| Instructions for the task |
Search the data below for "Open" and report how many lines contain it, with no other text.

| Data shown |
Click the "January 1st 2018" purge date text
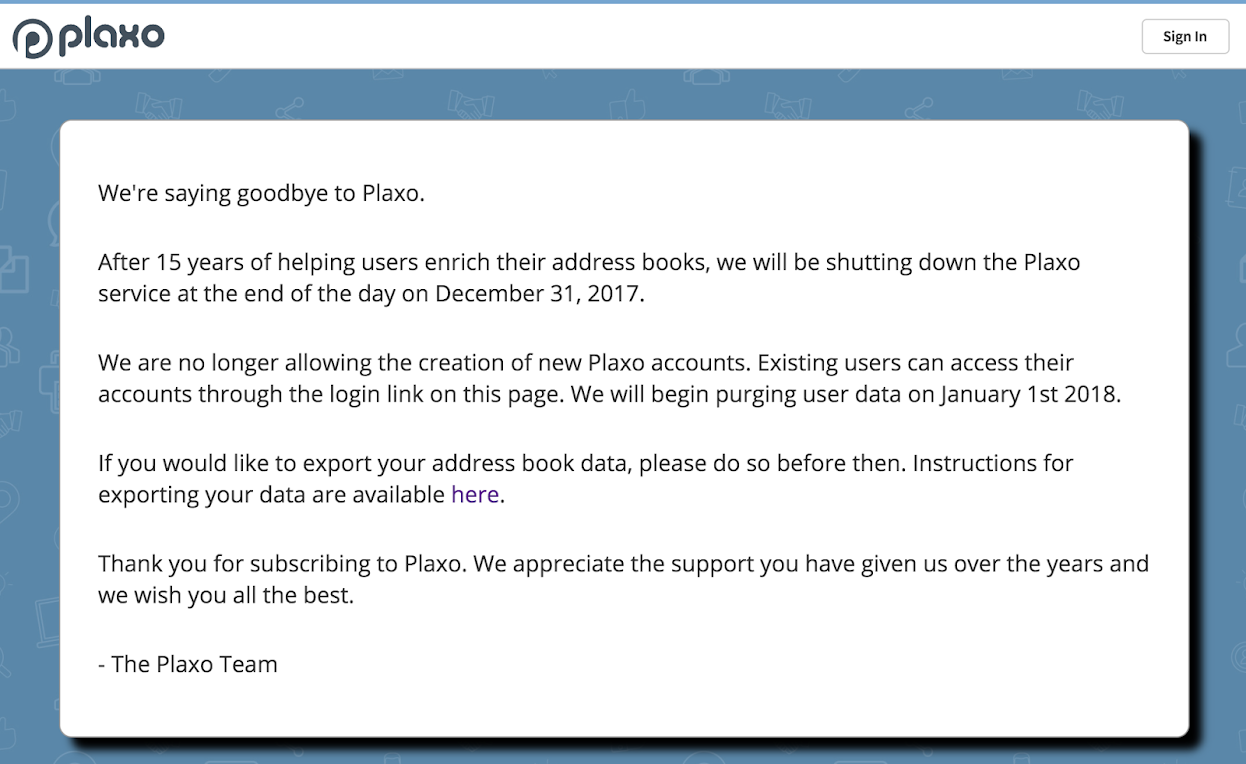1246x764 pixels. 1030,394
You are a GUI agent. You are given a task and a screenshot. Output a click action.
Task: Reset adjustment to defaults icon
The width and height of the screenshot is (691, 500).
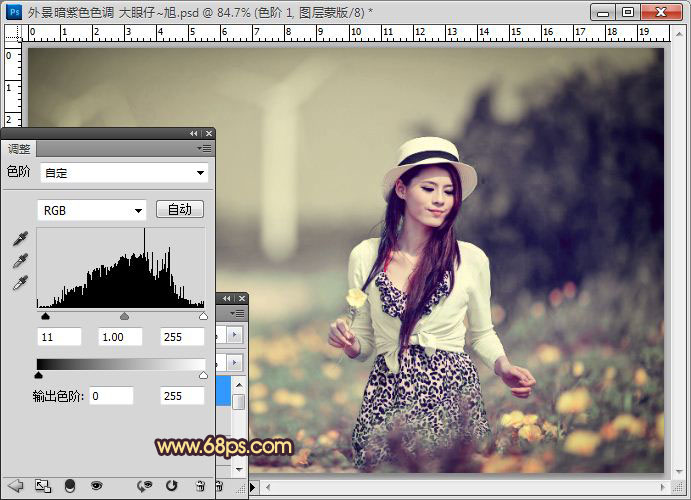point(171,486)
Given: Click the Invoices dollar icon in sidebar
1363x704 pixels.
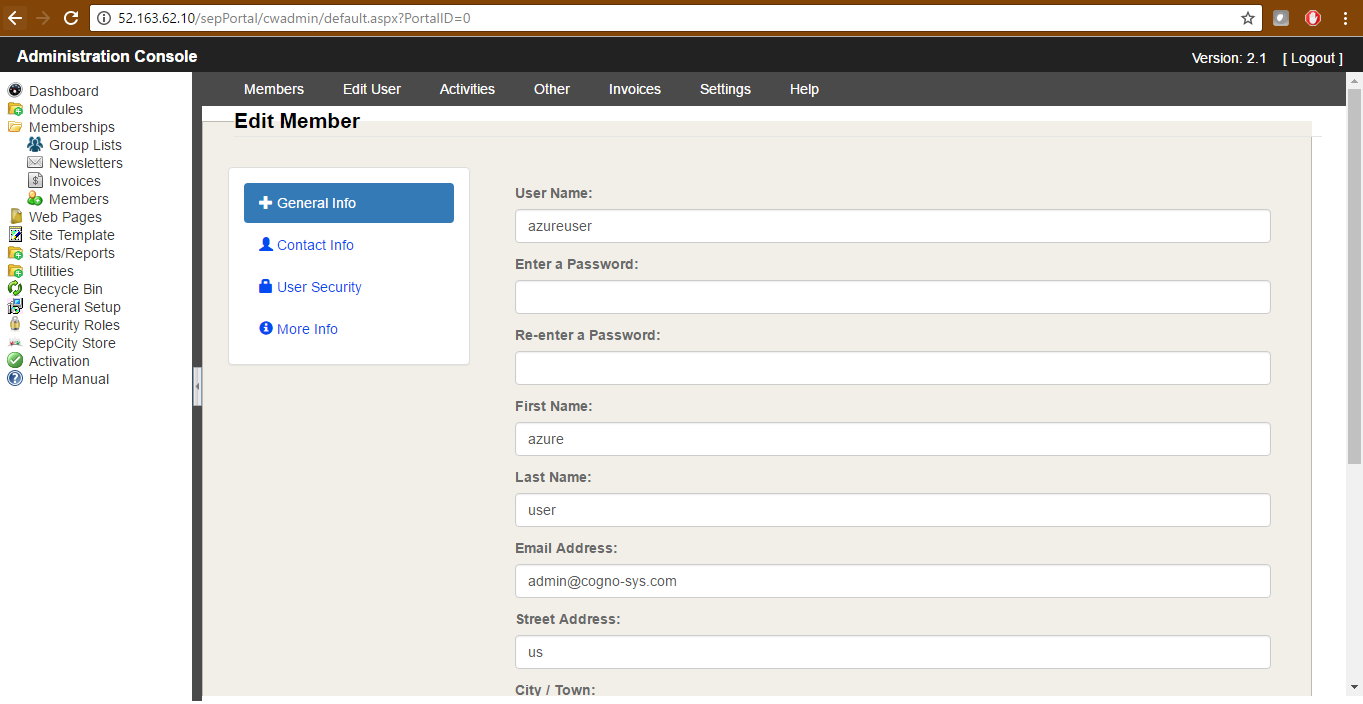Looking at the screenshot, I should (35, 181).
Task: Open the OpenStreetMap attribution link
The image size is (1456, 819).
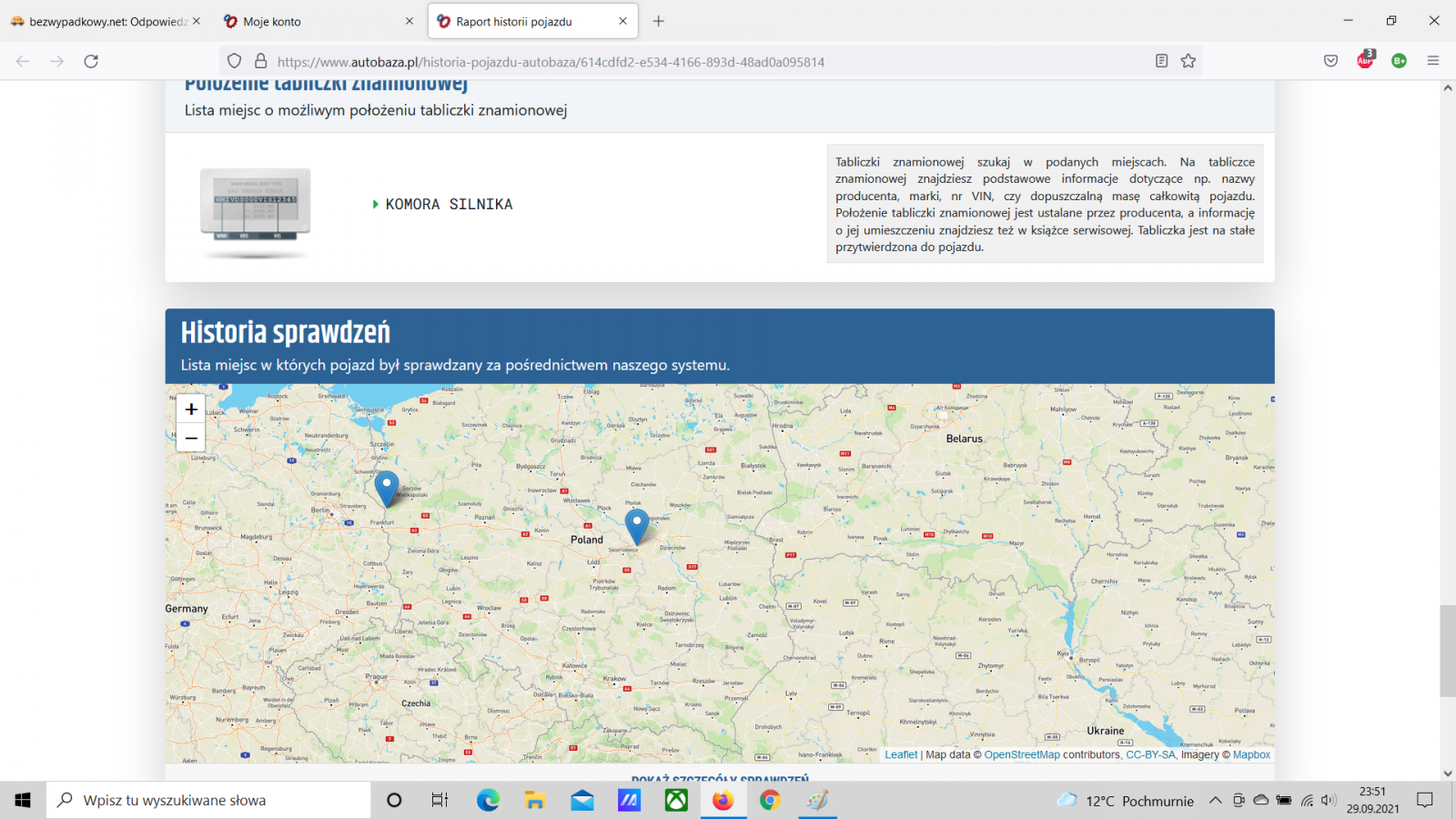Action: click(x=1022, y=754)
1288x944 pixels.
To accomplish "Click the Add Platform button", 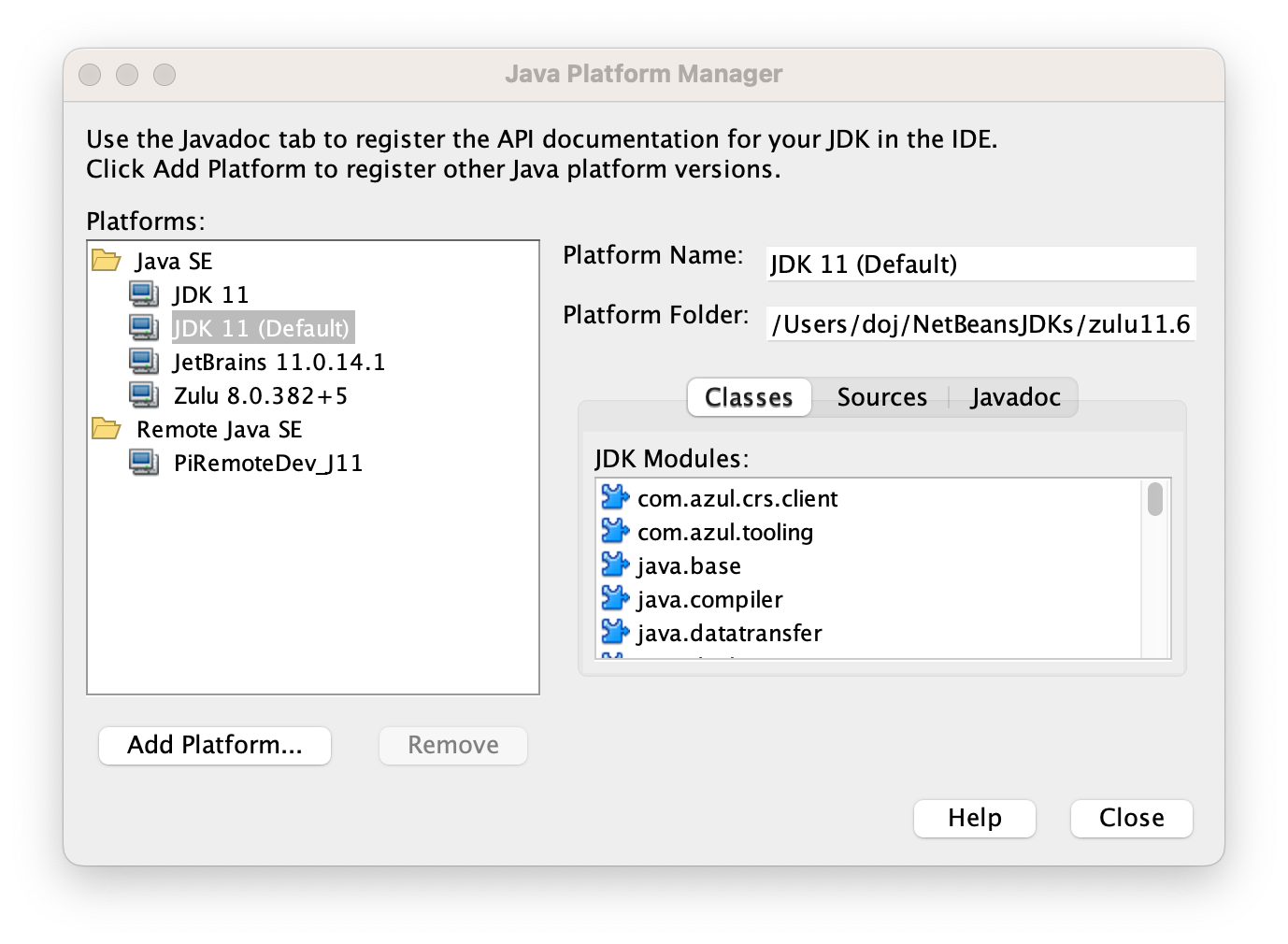I will 214,745.
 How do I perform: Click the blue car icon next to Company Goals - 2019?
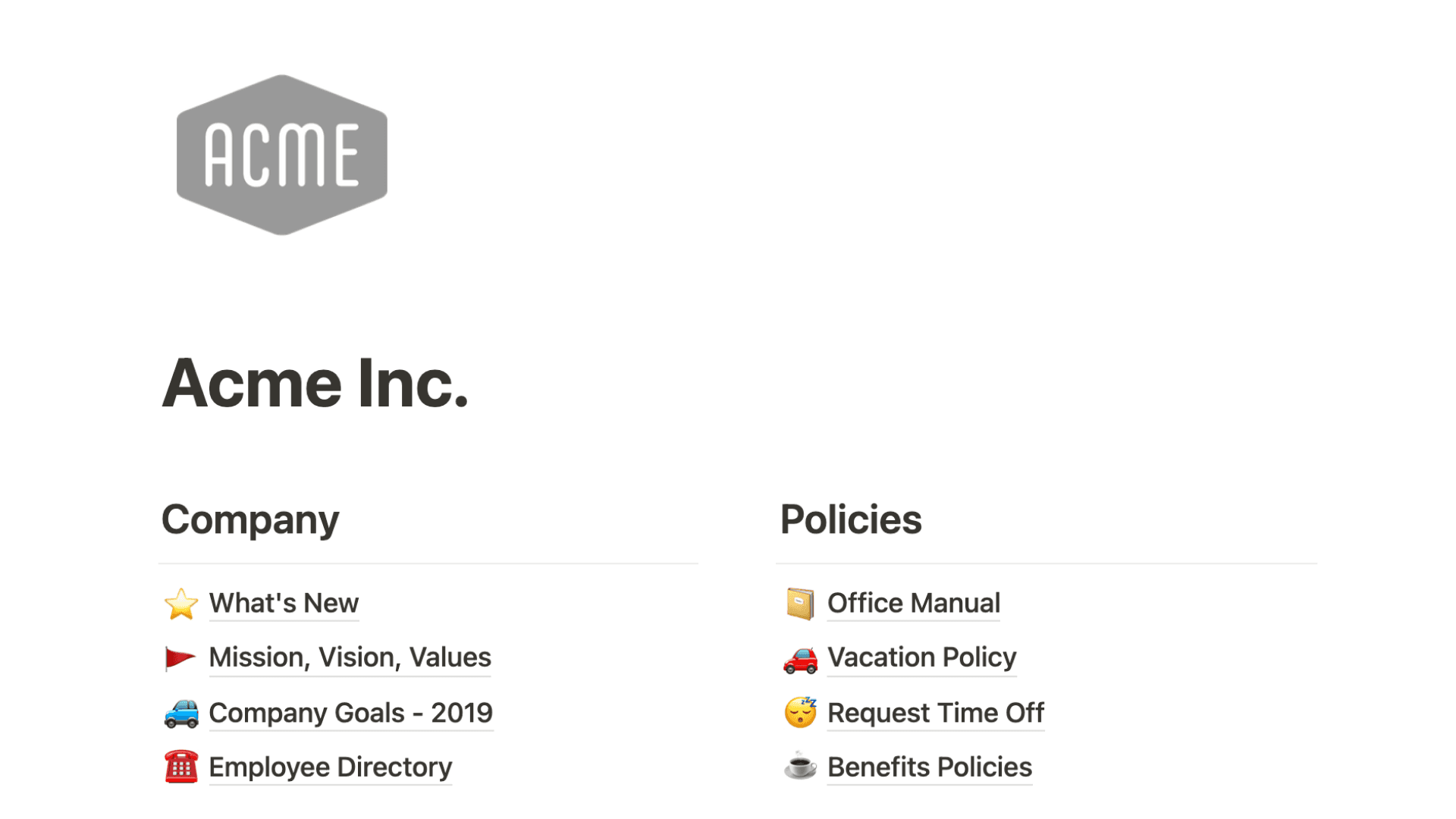180,713
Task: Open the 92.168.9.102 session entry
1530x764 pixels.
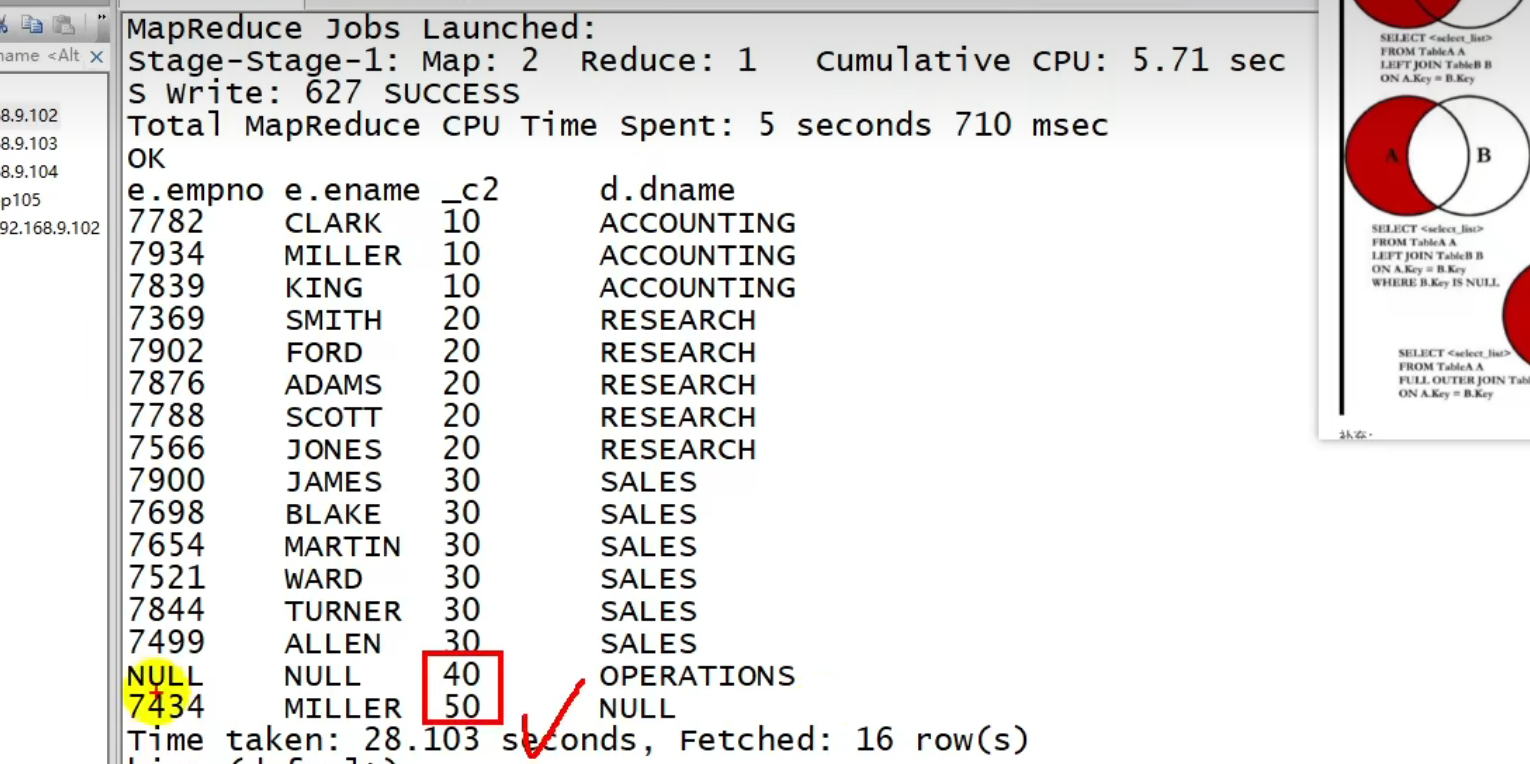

| Task solution |
2